Work order | Transcribe every line of the records verbatim.

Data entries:
· · ·

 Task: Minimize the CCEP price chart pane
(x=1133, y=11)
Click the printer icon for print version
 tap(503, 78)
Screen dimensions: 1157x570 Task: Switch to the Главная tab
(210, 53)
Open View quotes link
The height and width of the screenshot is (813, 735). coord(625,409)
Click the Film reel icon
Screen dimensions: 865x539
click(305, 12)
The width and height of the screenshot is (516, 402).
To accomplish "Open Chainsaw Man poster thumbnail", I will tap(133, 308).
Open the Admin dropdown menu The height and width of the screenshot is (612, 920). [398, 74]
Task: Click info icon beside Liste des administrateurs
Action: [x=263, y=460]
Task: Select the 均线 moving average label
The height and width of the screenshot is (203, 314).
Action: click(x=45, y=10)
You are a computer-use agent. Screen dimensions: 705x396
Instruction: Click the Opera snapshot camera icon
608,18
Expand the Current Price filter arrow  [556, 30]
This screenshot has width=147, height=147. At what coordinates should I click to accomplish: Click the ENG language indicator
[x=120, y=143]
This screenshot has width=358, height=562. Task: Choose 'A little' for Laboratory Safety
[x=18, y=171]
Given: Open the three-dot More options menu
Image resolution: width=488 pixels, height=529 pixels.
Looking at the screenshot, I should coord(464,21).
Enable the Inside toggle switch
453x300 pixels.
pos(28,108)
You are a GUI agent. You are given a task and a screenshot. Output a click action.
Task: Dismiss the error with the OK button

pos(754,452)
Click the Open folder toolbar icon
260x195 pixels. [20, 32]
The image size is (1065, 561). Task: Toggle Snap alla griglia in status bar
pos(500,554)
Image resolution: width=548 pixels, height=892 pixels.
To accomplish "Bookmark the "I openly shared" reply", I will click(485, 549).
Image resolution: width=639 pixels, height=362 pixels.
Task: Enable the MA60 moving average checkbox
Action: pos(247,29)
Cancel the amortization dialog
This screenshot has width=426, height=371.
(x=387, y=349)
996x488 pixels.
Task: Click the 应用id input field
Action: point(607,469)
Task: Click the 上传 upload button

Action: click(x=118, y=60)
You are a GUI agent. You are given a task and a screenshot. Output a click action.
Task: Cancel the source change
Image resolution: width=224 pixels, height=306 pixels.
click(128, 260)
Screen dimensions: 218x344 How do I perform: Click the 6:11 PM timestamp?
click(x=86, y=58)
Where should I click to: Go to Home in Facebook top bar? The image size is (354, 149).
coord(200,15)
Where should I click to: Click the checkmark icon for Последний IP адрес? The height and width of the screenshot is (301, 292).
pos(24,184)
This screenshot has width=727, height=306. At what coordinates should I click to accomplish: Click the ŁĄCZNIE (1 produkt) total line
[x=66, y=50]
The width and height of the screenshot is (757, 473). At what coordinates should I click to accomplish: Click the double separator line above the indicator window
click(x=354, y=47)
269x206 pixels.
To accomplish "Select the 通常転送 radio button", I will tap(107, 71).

· · ·

Solution for this exercise |
 Task: Minimize the CCEP price chart pane
(x=1133, y=11)
Click the printer icon for print version
 tap(503, 78)
Screen dimensions: 1157x570 Task: Switch to the Главная tab
(210, 53)
Open View quotes link
The height and width of the screenshot is (813, 735). coord(625,409)
Click the Film reel icon
Screen dimensions: 865x539
click(305, 12)
The width and height of the screenshot is (516, 402).
To accomplish "Open Chainsaw Man poster thumbnail", I will tap(133, 308).
Open the Admin dropdown menu The height and width of the screenshot is (612, 920). [398, 74]
Task: Click info icon beside Liste des administrateurs
Action: [x=263, y=460]
Task: Select the 均线 moving average label
The height and width of the screenshot is (203, 314).
Action: click(x=45, y=10)
You are a computer-use agent. Screen dimensions: 705x396
Instruction: Click the Opera snapshot camera icon
608,18
Expand the Current Price filter arrow  [556, 30]
This screenshot has width=147, height=147. At what coordinates should I click to accomplish: Click the ENG language indicator
[x=120, y=143]
This screenshot has width=358, height=562. Task: Choose 'A little' for Laboratory Safety
[x=18, y=171]
Given: Open the three-dot More options menu
Image resolution: width=488 pixels, height=529 pixels.
Looking at the screenshot, I should coord(464,21).
Enable the Inside toggle switch
453x300 pixels.
pos(28,108)
You are a GUI agent. You are given a task and a screenshot. Output a click action.
Task: Dismiss the error with the OK button

pos(754,452)
Click the Open folder toolbar icon
260x195 pixels. [20, 32]
The image size is (1065, 561). Task: Toggle Snap alla griglia in status bar
pos(500,554)
Image resolution: width=548 pixels, height=892 pixels.
To accomplish "Bookmark the "I openly shared" reply", I will click(485, 549).
Image resolution: width=639 pixels, height=362 pixels.
Task: Enable the MA60 moving average checkbox
Action: pos(247,29)
Cancel the amortization dialog
This screenshot has width=426, height=371.
(x=387, y=349)
996x488 pixels.
Task: Click the 应用id input field
Action: point(607,469)
Task: Click the 上传 upload button

Action: click(x=118, y=60)
You are a GUI agent. You are given a task and a screenshot. Output a click action.
Task: Cancel the source change
Image resolution: width=224 pixels, height=306 pixels.
click(128, 260)
Screen dimensions: 218x344 How do I perform: Click the 6:11 PM timestamp?
click(x=86, y=58)
Where should I click to: Go to Home in Facebook top bar? The image size is (354, 149).
coord(200,15)
Where should I click to: Click the checkmark icon for Последний IP адрес? The height and width of the screenshot is (301, 292).
pos(24,184)
This screenshot has width=727, height=306. At what coordinates should I click to accomplish: Click the ŁĄCZNIE (1 produkt) total line
[x=66, y=50]
The width and height of the screenshot is (757, 473). At what coordinates should I click to accomplish: Click the double separator line above the indicator window
click(x=354, y=47)
269x206 pixels.
To accomplish "Select the 通常転送 radio button", I will tap(107, 71).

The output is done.